**Extracted material**
####

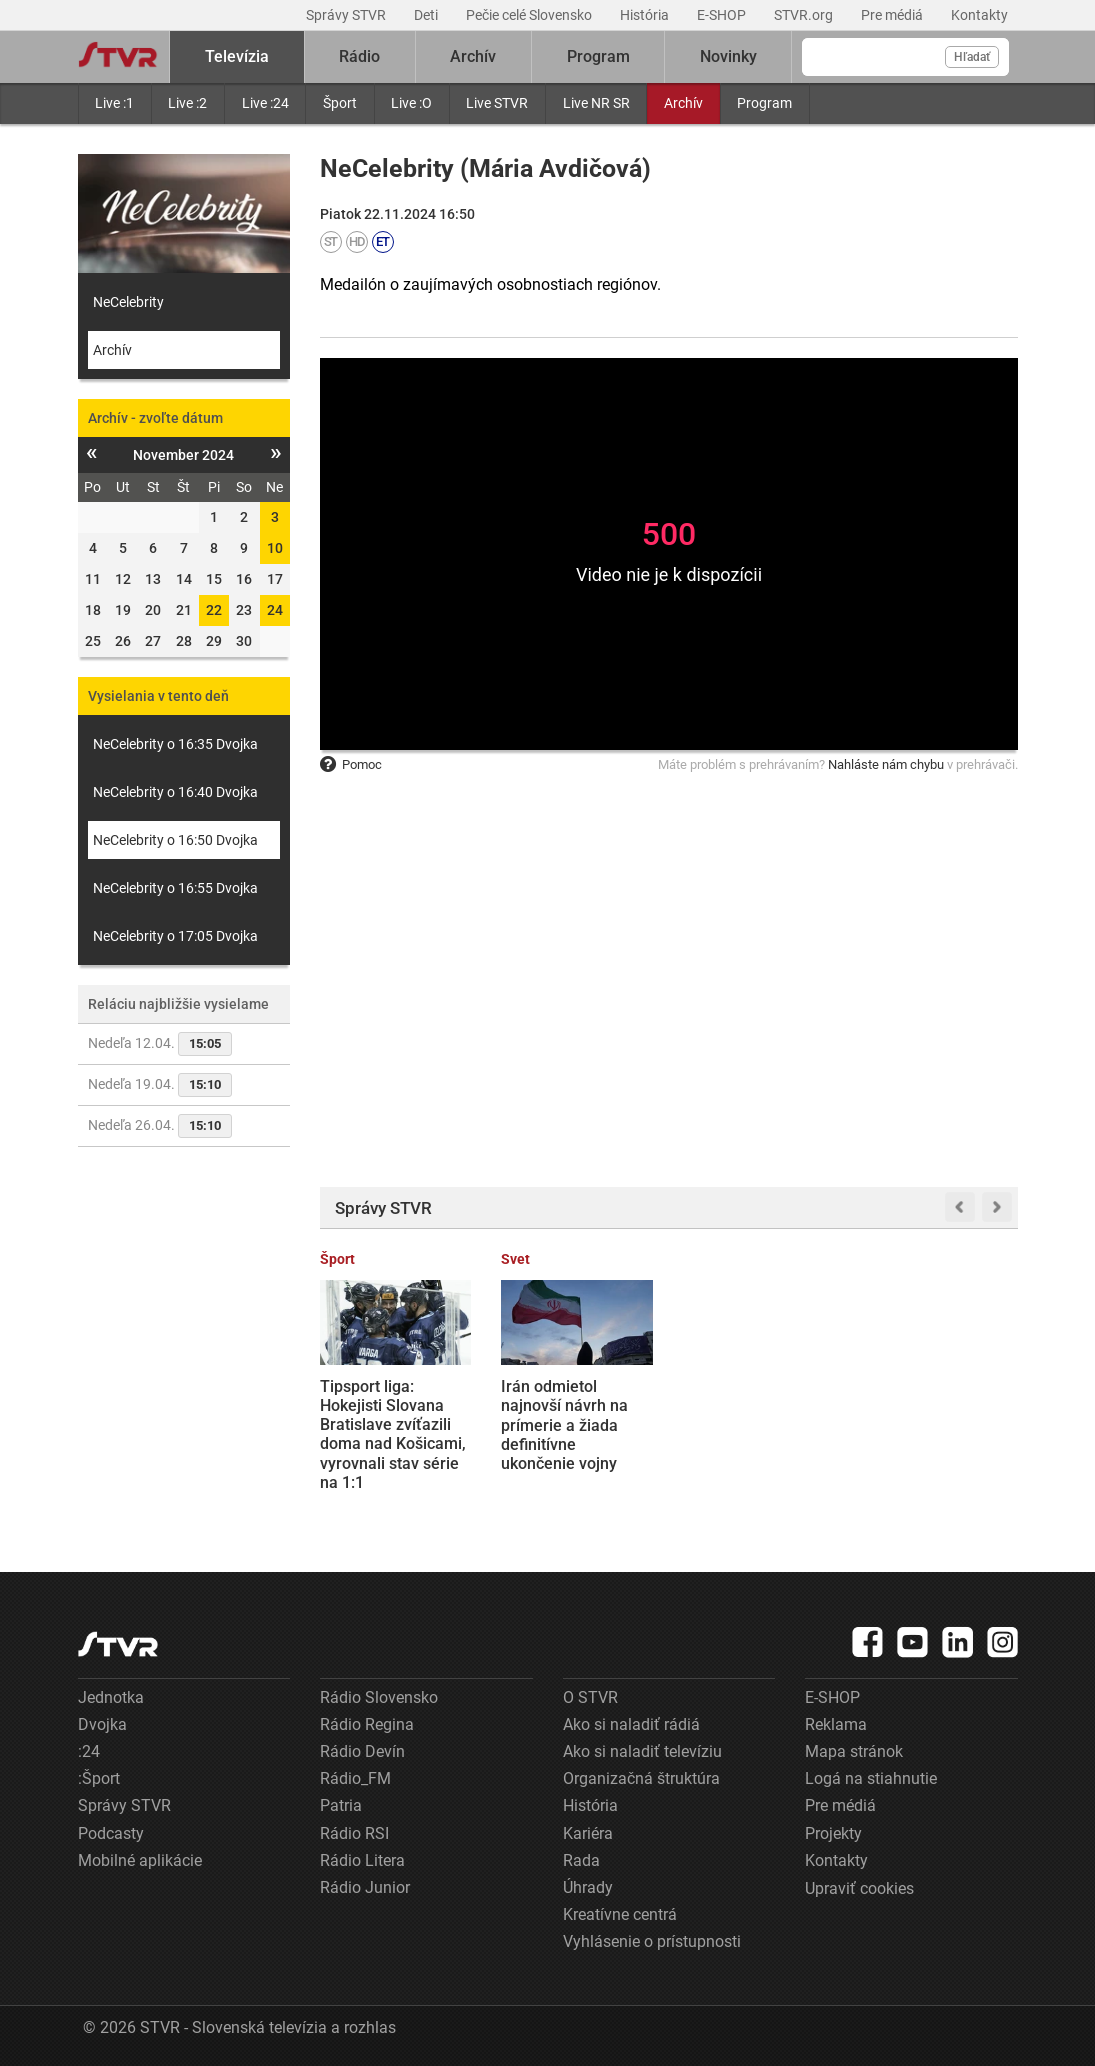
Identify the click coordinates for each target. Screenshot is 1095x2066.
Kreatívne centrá (620, 1914)
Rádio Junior (365, 1887)
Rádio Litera (362, 1860)
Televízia (237, 56)
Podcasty (111, 1833)
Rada (581, 1860)
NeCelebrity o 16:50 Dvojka (175, 840)
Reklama (836, 1724)
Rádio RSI (354, 1833)
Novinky (728, 56)
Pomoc (351, 764)
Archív (683, 103)
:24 (89, 1751)
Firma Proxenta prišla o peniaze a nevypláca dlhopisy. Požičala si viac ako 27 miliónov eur (753, 1425)
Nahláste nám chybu (886, 764)
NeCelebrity (128, 302)
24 (275, 610)
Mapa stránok (854, 1751)
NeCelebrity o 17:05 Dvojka (175, 936)
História (646, 15)
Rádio (359, 56)
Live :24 (265, 103)
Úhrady (588, 1887)
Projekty (833, 1833)
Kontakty (979, 15)
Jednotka (111, 1697)
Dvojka (102, 1724)
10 (275, 548)
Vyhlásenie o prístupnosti (652, 1941)
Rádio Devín (362, 1751)
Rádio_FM (355, 1778)
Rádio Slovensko (379, 1697)
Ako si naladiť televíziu (642, 1751)
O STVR (590, 1697)
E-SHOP (723, 15)
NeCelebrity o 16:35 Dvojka (175, 744)
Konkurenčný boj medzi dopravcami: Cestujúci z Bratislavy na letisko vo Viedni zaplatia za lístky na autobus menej (939, 1444)
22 (214, 610)
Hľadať (972, 57)
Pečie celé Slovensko (530, 15)
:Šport (99, 1778)
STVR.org (805, 15)
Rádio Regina (367, 1724)
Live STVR (497, 103)
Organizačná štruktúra (641, 1778)
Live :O (411, 103)
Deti (427, 15)
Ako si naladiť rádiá (631, 1724)
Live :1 (114, 103)
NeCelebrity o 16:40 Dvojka (175, 792)
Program (764, 103)
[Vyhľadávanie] (905, 57)
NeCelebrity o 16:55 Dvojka (175, 888)
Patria (341, 1805)
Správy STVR (347, 15)
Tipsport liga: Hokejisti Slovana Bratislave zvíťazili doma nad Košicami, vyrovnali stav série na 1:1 (393, 1434)
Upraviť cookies (859, 1888)
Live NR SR (596, 103)
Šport (340, 103)
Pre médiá (893, 15)
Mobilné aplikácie (140, 1860)
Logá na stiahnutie (871, 1778)
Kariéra (588, 1833)
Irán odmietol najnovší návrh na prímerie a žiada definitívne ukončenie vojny (564, 1425)
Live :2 (187, 103)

####

**Set exercise**
Rescale part of the listing. Start at the line that has "Ako si naladiť rádiá (631, 1724)" and stop after the line that has "Pre médiá (893, 15)", then write out only those lines again with each request unchanged and each answer coordinate multiplied by 1.6 and rounded to a whole number, halves rounding up.

**Task output**
Ako si naladiť rádiá (1010, 2758)
Live :1 (182, 165)
NeCelebrity o 16:40 Dvojka (280, 1267)
Program (1222, 165)
[Vyhľadávanie] (1448, 91)
NeCelebrity o 16:55 Dvojka (280, 1421)
Patria (546, 2888)
Správy STVR (555, 24)
Tipsport liga: Hokejisti Slovana Bratislave zvíťazili doma nad Košicami, vyrovnali stav série na 1:1 (629, 2294)
Upraviť cookies (1374, 3021)
Live NR SR (954, 165)
Šport (544, 165)
Pre médiá (1429, 24)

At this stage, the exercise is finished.